◆ **WORK ORDER**: Write down exactly the lines of the records below, beginning with the first and ending with the line that includes "Task: Click the 'Traceback".

◆ **RAW DATA**:
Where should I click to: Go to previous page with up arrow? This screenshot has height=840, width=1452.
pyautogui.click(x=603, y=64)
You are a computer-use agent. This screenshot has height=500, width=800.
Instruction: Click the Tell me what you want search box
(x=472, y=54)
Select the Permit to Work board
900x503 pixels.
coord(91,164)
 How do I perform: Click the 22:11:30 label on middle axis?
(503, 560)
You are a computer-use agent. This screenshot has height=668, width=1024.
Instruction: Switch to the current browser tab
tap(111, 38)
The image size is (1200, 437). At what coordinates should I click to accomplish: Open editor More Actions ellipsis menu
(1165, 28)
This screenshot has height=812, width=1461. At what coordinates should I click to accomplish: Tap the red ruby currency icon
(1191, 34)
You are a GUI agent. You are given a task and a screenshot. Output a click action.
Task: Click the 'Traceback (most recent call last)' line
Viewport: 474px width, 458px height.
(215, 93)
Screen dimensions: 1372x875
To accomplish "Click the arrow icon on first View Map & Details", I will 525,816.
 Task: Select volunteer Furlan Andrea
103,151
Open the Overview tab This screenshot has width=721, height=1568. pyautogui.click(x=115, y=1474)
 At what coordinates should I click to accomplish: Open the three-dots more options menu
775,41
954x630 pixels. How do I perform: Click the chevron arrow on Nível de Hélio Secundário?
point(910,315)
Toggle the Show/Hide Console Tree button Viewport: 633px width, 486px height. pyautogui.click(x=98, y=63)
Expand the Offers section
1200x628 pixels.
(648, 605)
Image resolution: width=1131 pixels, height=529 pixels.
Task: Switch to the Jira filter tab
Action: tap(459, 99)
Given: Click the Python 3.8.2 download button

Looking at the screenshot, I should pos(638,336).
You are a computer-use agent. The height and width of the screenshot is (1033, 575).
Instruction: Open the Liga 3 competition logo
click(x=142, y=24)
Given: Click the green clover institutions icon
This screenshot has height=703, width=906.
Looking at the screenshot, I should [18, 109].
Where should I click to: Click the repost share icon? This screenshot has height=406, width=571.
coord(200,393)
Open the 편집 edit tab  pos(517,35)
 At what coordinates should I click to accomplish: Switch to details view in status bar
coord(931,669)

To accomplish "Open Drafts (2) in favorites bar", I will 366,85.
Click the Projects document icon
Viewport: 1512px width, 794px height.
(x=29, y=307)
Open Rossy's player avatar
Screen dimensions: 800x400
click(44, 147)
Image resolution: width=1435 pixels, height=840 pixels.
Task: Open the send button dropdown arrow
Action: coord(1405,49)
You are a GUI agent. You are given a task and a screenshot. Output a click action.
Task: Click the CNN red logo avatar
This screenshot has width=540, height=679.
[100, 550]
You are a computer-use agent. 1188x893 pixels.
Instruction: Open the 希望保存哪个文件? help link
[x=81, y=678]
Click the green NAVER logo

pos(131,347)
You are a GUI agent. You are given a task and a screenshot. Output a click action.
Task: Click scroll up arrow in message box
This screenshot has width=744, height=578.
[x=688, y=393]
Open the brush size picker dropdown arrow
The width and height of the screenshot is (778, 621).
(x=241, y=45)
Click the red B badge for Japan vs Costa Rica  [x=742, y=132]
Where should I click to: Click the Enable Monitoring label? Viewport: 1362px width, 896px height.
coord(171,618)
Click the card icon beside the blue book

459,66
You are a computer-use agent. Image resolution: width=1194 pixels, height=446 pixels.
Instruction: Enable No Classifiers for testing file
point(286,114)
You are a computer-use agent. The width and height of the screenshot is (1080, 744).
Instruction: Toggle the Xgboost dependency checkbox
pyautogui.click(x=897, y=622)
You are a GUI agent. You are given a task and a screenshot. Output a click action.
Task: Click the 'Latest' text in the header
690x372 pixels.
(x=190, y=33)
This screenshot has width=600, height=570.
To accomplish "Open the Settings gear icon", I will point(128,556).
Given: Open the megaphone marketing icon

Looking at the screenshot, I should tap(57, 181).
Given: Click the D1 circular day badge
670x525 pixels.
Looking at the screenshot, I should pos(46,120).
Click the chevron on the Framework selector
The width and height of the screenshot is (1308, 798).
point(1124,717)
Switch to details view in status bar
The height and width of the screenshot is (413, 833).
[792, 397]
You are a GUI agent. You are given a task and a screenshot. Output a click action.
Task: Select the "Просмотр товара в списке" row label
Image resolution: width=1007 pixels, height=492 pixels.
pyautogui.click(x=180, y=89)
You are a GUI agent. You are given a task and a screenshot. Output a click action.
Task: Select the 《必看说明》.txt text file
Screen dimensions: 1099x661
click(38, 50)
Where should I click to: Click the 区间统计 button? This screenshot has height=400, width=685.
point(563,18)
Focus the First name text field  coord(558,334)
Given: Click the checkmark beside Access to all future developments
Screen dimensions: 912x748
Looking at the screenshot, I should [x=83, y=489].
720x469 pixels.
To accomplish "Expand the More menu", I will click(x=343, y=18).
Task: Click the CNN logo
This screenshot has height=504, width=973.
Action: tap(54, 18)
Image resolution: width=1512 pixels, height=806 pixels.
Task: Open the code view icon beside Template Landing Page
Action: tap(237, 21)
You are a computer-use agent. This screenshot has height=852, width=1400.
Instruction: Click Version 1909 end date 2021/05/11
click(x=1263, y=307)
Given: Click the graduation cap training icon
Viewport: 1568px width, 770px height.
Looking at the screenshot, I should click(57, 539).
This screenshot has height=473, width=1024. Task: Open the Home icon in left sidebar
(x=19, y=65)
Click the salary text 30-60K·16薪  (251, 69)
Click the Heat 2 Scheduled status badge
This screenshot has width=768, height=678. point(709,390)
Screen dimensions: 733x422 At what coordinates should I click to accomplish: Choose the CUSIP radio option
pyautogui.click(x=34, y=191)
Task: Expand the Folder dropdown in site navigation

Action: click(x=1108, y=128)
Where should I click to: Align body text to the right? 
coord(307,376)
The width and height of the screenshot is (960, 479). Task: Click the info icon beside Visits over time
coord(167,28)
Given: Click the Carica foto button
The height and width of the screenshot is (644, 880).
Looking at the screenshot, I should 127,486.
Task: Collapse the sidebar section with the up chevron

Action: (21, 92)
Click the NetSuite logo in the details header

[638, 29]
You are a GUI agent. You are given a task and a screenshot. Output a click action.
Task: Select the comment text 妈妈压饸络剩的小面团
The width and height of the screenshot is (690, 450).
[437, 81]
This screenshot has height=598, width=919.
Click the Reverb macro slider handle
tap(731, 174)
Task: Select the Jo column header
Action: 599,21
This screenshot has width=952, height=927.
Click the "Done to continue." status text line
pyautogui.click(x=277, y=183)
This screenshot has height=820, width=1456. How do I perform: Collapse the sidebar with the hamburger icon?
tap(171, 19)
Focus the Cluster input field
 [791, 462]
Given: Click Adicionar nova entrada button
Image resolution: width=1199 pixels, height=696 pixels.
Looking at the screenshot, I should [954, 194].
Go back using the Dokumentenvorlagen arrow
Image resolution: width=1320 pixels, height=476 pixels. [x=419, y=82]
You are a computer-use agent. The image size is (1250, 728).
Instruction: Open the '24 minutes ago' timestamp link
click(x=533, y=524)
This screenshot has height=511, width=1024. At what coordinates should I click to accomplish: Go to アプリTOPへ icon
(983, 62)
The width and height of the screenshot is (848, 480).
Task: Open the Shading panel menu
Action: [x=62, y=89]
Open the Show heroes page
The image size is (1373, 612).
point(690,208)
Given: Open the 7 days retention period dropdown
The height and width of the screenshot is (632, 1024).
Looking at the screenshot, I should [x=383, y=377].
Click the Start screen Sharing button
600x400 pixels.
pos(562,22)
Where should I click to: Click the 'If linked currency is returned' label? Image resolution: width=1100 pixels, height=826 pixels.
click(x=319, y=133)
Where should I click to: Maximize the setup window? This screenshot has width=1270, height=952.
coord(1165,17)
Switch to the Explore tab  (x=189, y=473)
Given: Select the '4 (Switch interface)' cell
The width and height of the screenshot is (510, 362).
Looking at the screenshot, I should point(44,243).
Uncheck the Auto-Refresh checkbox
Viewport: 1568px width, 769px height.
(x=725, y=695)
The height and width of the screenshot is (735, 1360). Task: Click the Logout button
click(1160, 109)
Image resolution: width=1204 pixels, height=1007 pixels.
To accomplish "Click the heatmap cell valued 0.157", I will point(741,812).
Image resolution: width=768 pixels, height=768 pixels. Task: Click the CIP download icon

◆ **RESULT BELOW**:
Where should I click to: Go to previous page with up arrow? This screenshot has height=840, width=1452.
pyautogui.click(x=603, y=64)
You are a computer-use agent. This screenshot has height=500, width=800.
Instruction: Click the Tell me what you want search box
(x=472, y=54)
Select the Permit to Work board
900x503 pixels.
coord(91,164)
 How do I perform: Click the 22:11:30 label on middle axis?
(503, 560)
You are a computer-use agent. This screenshot has height=668, width=1024.
Instruction: Switch to the current browser tab
tap(111, 38)
The image size is (1200, 437). At what coordinates should I click to accomplish: Open editor More Actions ellipsis menu
(1165, 28)
This screenshot has height=812, width=1461. At what coordinates should I click to accomplish: Tap the red ruby currency icon
(1191, 34)
You are a GUI agent. You are given a task and a screenshot. Output a click action.
Task: Click the 'Traceback (most recent call last)' line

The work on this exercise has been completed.